Once under the steaming spray of the shower, Edward leaned back against the wall and tried to allow the heat of the water to wash away the stress eating away at him. It seemed like no matter what he did, or how hard he tried, he couldn't catch a break. He felt ready to explode out of his skin with his chaotic emotions; the constant flux of highs and lows that left him feeling battered and raw at the end of each and every single day.

"When will this ever end?" he mumbled to himself as he put his face in his hands. The steady stream of water rained down over his head and flowed over the tense muscles of his shoulders and back as he lost himself in a world where the only sounds were that of the beat of the water against him and his own thoughts.

Three months had passed since the night of the fire, and, if anything, the condition of his life was getting worse, not better. Every new day was proving to be more exhausting to push himself through than the preceding one. At what point was he going to wake up without an ounce of will to fight for what he'd once been so determined to achieve? He'd already reached his breaking point earlier that day, and the news of a possible demotion was the proverbial feather threatening to push him over the edge.

A knock at the bathroom door before he heard it open, made Edward pull his face up from his hands.

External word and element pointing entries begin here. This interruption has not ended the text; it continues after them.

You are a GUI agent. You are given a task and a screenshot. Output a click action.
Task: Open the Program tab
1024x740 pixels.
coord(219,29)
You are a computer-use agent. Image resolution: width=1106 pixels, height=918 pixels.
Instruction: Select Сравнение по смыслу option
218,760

"You okay, Edward? You've been in there for almost an hour," Alec's concerned voice echoed slightly within the confined space.

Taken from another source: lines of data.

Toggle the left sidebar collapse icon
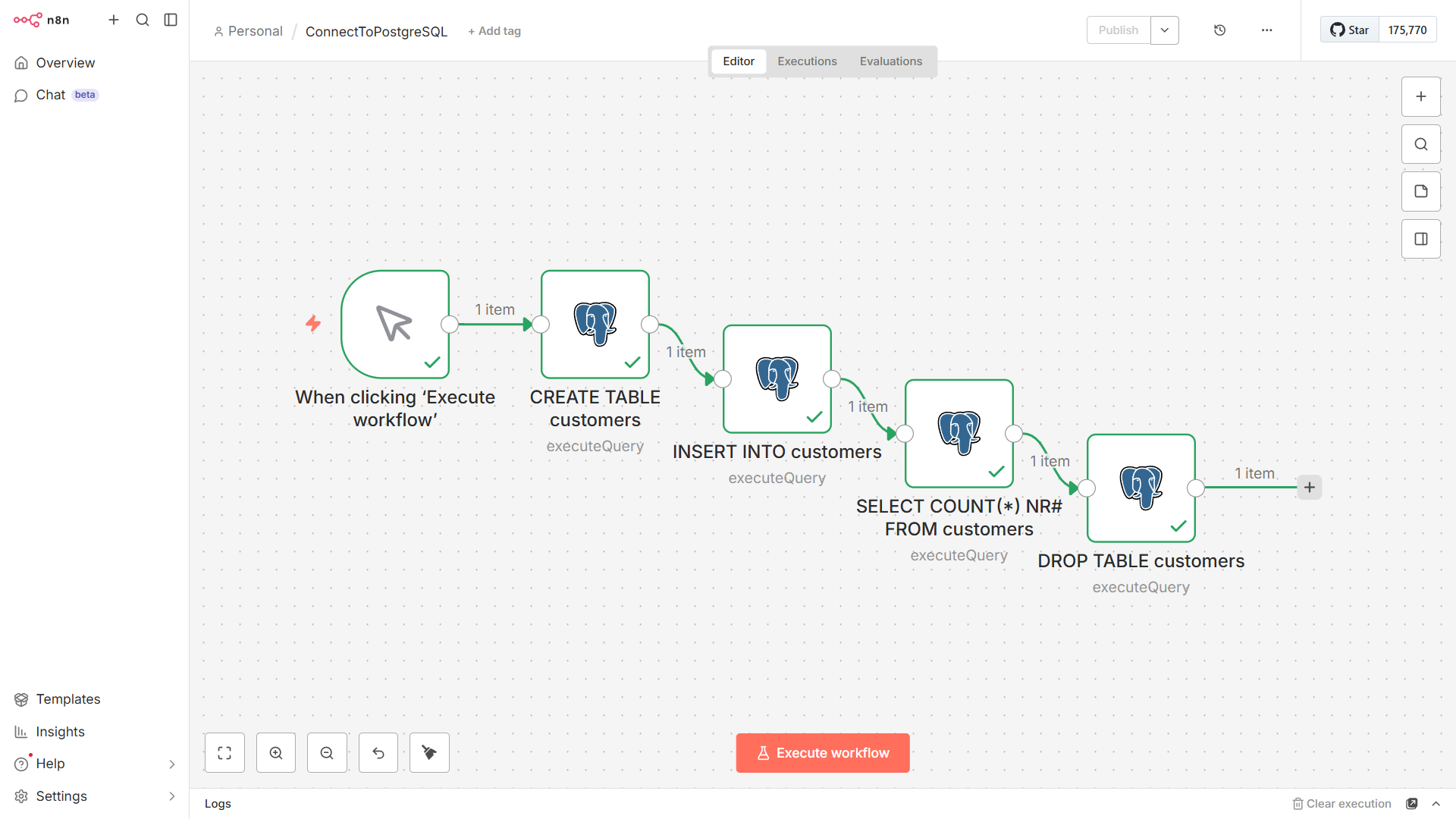This screenshot has height=819, width=1456. (x=171, y=20)
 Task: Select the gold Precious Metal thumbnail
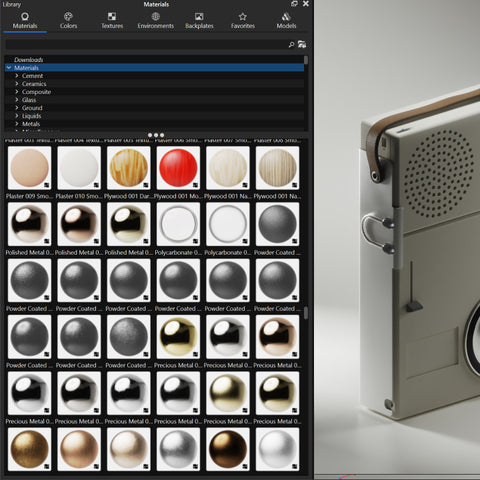pyautogui.click(x=178, y=337)
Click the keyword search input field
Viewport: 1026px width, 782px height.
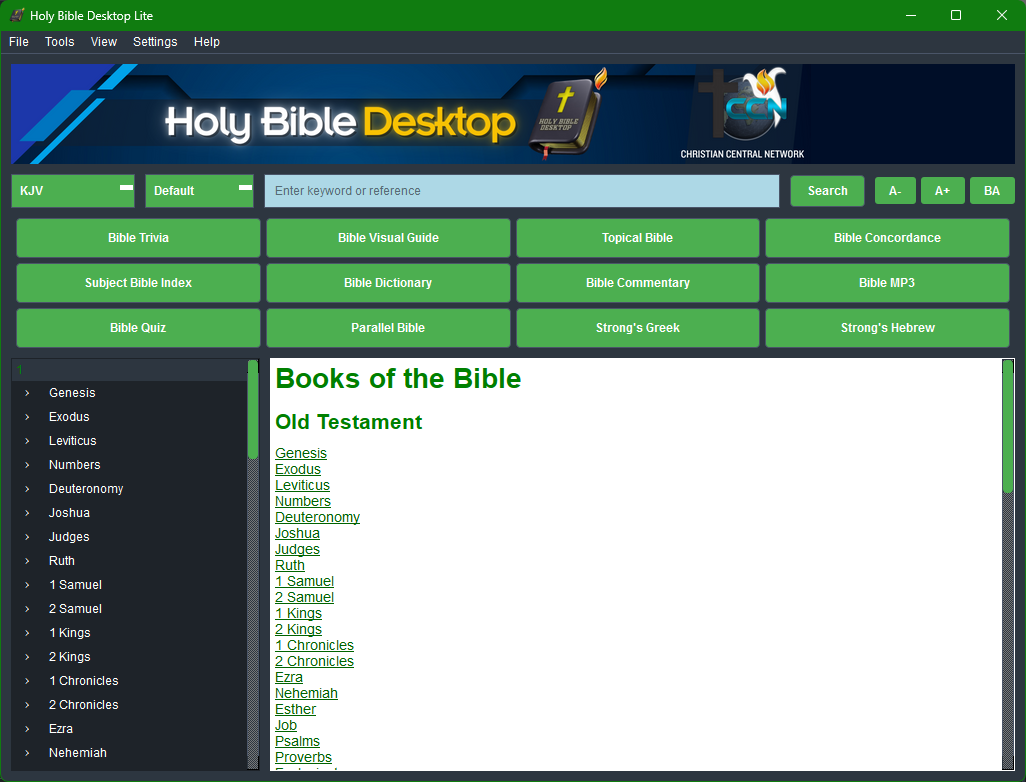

"I'm fine." He lied. He wasn't fine; not even anywhere near the vicinity of fine. If he had been, he would have felt the chill beginning to set in the water pounding against his naked flesh. He would have been aware of how long he'd been sitting beneath the rapidly cooling rush of water, motionless, drowning in his misery.

The bathroom door closed with a muted thud and a soft click, but Alec remained in the room. Edward could hear him move his wheelchair and lower the toilet seat, and without peering beyond the veil of the shower curtain, Edward knew he'd sat down upon it.

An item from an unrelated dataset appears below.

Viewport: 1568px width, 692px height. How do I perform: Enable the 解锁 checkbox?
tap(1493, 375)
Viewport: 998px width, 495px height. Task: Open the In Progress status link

"That's a load of crap. Talk to me, man. What's going through that head of yours?" Alec asked, assuming the most comfortable position he could while crammed between the sink and a support bar.

Edward reached forward and slammed his hand down over the lever to shut the shower off. The water was just getting too damn cold for comfort and thoroughly washing himself would take at least another ten minutes beneath the frigid stream. Without a word, Alec grabbed a towel and pushed it between the curtain and wall for Edward to take. Minutes of silence passed between the men as Edward continued to sit motionless on his shower perch, dripping wet with the towel resting in his lap.

"Did you hear the joke of the day?" Alec asked, his voice tinged with audibly false amusement.

"No," Edward sighed, not really in the mood for a joke, but Alec continued, just as he knew he would.

"Newton got himself a girlfriend."

Try as he might to fight it off, the smallest of smiles graced his melancholic face. "You don't say."

"Yep...she's pretty cute, too. I feel bad for her though, dating Newton and all."

At that, a chuckle finally broke through, and though it only lasted the merest of moments, it achieved what Alec had been hoping for. Edward opened up to him.

"I'm never gonna fight another fire again...am I?"

Alec had known this was coming. In fact, he felt it was long overdue. With the silencing of the scanners in the house within his first week home, came the waiting game as to when, or if, Edward would ever voice his greatest fear.

"Not if you don't think you will," he responded truthfully. "If you give up, you'll have a definite answer...but it won't be the one you want. Keep fighting, and the possibility of a different one will always be there."

"I don't know how much more I can take, man. I really don't," Edward admitted, shaking his head. Droplets of water fell from his hair and ran down his skin, looking like the tears he'd shed that blended into the streams of water that flowed over him and disappeared down the drain.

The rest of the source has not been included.